Saya pernah mendengar anda
mengirimkan 100 puisi kepada kepala sanggar kepoedang?
Iya, itu
dulu waktu SMP. Namanya juga anak kecil ya. Itu juga dikritik sama Ustadz
Fauzan(Kepala sanggar Kepoedang).
Puisinya tentan cinta-cintaan begitu. Tapi kemaren sempat menulis puisi
tentang pesantren dan pendidikan yang berjumlah 99 puisi saya beri nama
“Asma’us Syair”. Untuk terbit tidaknya, terserah Ustadz Fauzan.
4.
Apa yang membuat Mbak Ririn
ini memilih dunia tulis menulis, sedangkan di Tebuireng banyak sekali pilihan
bidang yang bisa diwarnai oleh anda?
Pertama
memang berawal dari suka puisi. Dari pada dibuat menganggur dan geje-gejea, mending
dipakai untuk menulis. Selain itu juga saya mendapat inspirasi dan motivasi
dari Gus Solah. Beliau berkata bahwa kita itu dalam berdakwa itu tidak cukup
dengan lisan saja. Atau juga tidak cukup hanya dengan tulisan, tapi dengan
menggunakan dua-duanya.
5.
Definisi menulis menurut
anda itu bagaimana?
Apa ya?
Menulis itu Ikhlas. Ikhlas mengeluarkan karya, ikhas mencurahkan mencurahkan
hati, ikhlas memberikan inspirasi, ikhlas berdakwa, ikhlas memberikan motivasi.

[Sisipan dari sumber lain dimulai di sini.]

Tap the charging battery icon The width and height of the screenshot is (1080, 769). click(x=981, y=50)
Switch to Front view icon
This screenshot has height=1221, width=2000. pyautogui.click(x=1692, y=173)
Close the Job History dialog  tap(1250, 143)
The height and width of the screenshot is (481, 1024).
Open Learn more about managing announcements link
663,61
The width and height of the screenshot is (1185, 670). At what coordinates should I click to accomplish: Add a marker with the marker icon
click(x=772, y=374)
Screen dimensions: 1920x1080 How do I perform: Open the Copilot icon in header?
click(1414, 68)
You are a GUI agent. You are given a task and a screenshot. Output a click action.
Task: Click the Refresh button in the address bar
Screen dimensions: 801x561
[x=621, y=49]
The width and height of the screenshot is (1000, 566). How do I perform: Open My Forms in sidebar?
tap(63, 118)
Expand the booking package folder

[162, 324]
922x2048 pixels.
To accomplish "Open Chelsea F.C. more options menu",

Jadi ikhlas itu yang penting. Dari pada lupa difikir terus mending ya ditulis.
6.
Ikhas materi Juga?
Nggak juga
sih, kalau untuk misalkan beli buku, pena, itu saya malah senang. Ada kepuasan
dan kesenangan tersendiri. Bahkan kata teman-teman saya ini jarang jajan tapi
kalau beli buku sakbrek. Jadi saya memang jarang jajan, lebih baik saya
gunakan beli buku dan alat tulis.
7.
Bicara soal membagi waktu,
apa kiat-kiat anda dalam membagi waktu disela-sela kesibukan menjadi santri?
Sebenarnya
saya itu juga masih belajar untuk membagi waktu. Tapi kalau untuk menulis ya
saya sempetkan. Kembali lagi ke Ikhlas. Kalau sudah ikhlas itu diajak ngapain
dan kemana saja sudah kebiasaan. Jadi saya sediakan satu buku untuk menulis
khusus. Waktu istirahat di sekolah teman-teman bermain, ngobro-ngobrol.
Disitulah di sela-sela ngobrol itu saya sempatkan menulis. Atau mungkin antri
jabo, biasanya saya bawa novel dibaca sambil antri Jabo. Kadang juga bawa buku
tofel. Saya kebetulan adalah penggila novel.
Pernah saya
coba menulis dalam waktu 10 detik ada 7 kata. Dalam waktu 2-3 menit harus sudah
dapat 1 alinea. Bagaimana kalau 10 menit? Seminggu? Sebulan? Setahun? Bisa
beralinea-alinea itu bahkan bisa jadi buku itu.
8.
Prestasi apa yang sudah di
raih baik di bidang tulis menulis atau diluar itu?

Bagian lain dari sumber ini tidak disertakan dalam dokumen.